Aladdin (2019), Jauh Melebihi Ekspektasi
Satu pengakuan saya
tentang film Aladdin (2019): saya sebenarnya
tidak begitu tertarik untuk menontonnya, sampai saya tahu bahwa Will Smith
(yang ngomong-ngomong, adalah aktor favorit saya sedari remaja) ternyata
memerankan Jin dalam film ini. Tapi, setelah menonton, saya sama sekali tidak menyesali keputusan
saya untuk menonton film ini di bioskop. Saya justru yakin akan sangat menyesal
jika tadinya tidak sempat menyaksikan film ini di bioskop. Aladdin (2019)

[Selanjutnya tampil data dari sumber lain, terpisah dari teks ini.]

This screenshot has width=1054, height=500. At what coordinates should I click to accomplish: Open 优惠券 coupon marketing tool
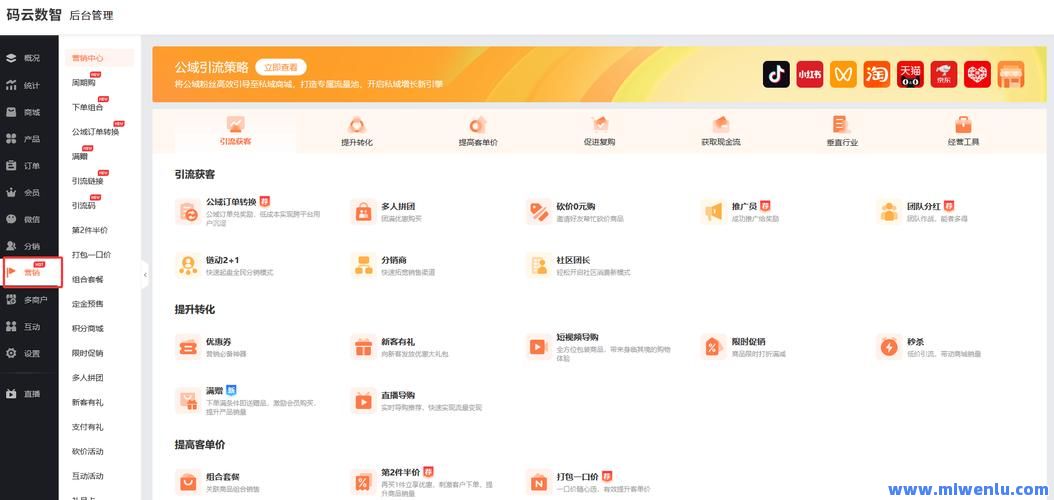click(x=187, y=347)
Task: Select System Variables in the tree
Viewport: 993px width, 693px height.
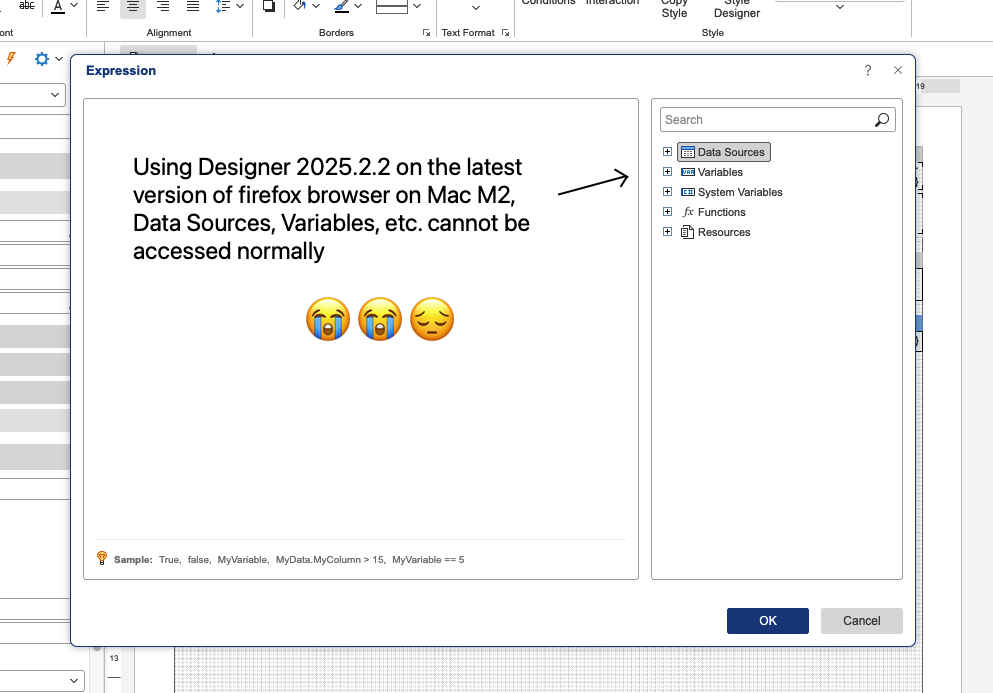Action: [740, 192]
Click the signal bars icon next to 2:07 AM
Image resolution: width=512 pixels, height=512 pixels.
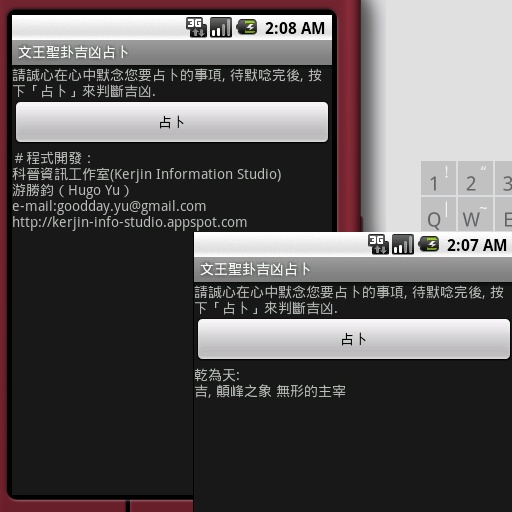point(403,244)
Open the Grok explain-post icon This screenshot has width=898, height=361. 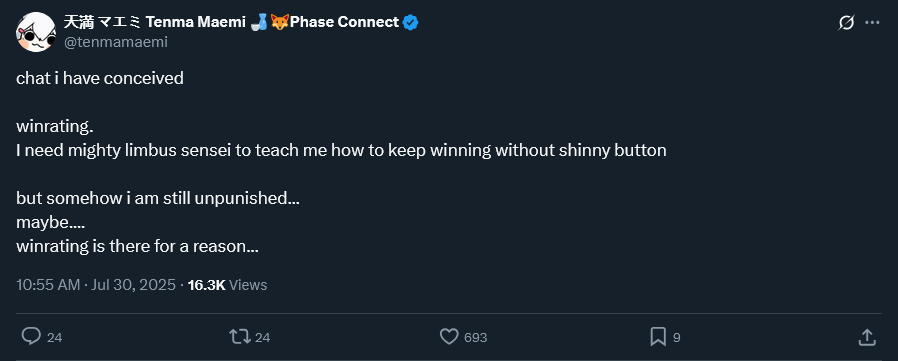(x=846, y=23)

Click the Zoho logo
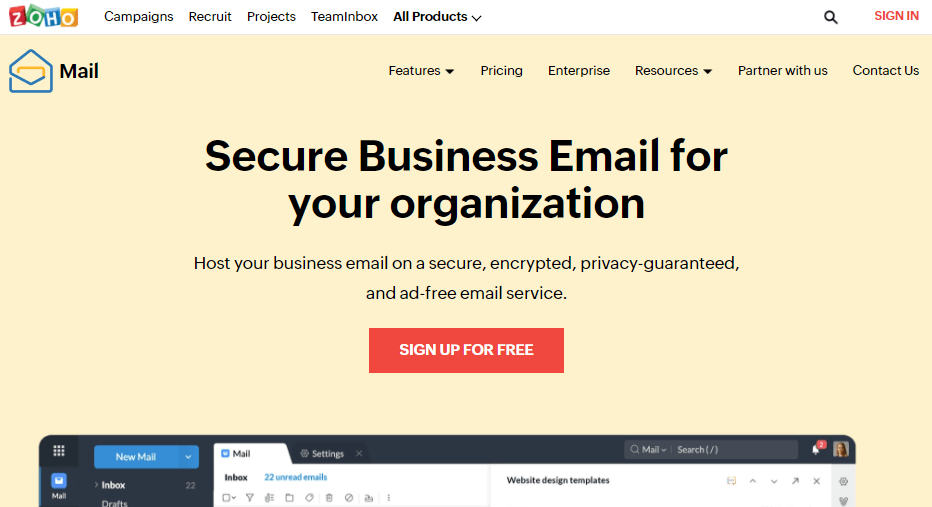pyautogui.click(x=43, y=16)
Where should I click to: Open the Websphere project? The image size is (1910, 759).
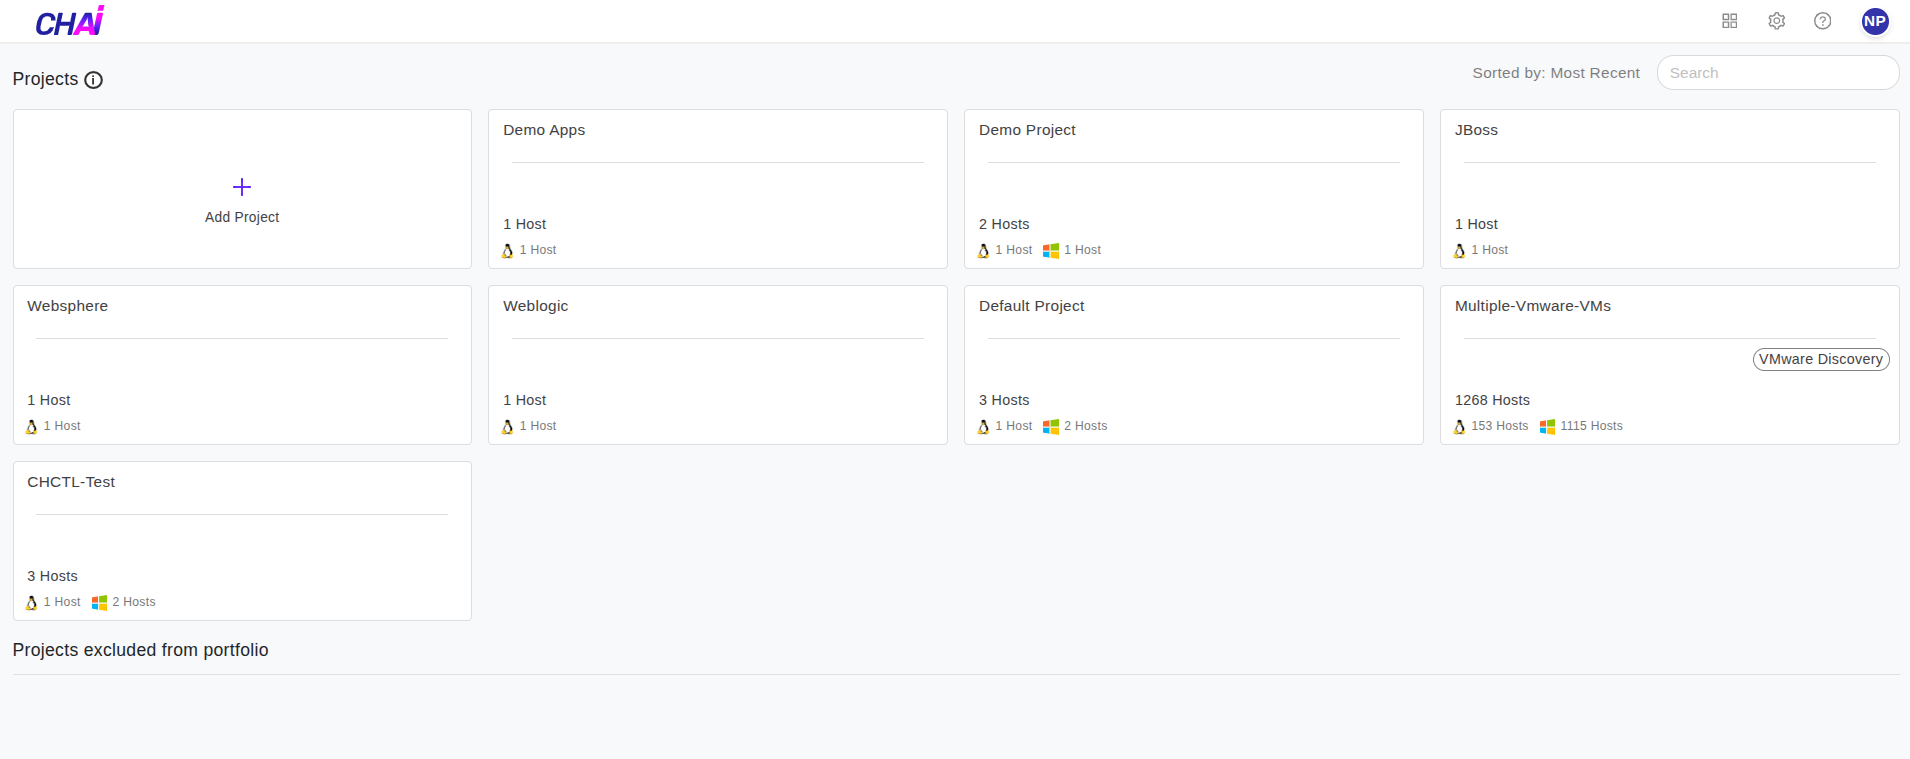tap(67, 306)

sungguh jauh melebihi ekspektasi saya, highly
recommended to watch.
Sebelum itu, penting
untuk melihat ke belakang, ke film animasi sebelumnya dari Aladdin (2019), yang
dirilis Disney di tahun 1992 dengan judul yang sama. Bagaimanapun, film Aladdin
(2019) memang adalah versi remake dari
Aladdin (1992), yang tak lagi dikisahkan dalam animasi—tapi CGI. Jika kamu adalah salah satu penggemar Disney Princess sejak
kecil seperti saya dan sudah menonton kedua versi filmnya, pasti lebih mudah
untuk kamu melihat begitu banyaknya modifikasi yang baik yang dilakukan Disney
di Aladdin (2019). Eits, ngomong-ngomong, tulisan ini mengandung banyak sekali spoiler ya.
Isu
Perempuan & Versi Baru Sosok Princess Jasmine
Sosok Princess Jasmine di
Aladdin (1992) dan Aladdin (2019) bisa dibilang digambarkan cukup berbeda.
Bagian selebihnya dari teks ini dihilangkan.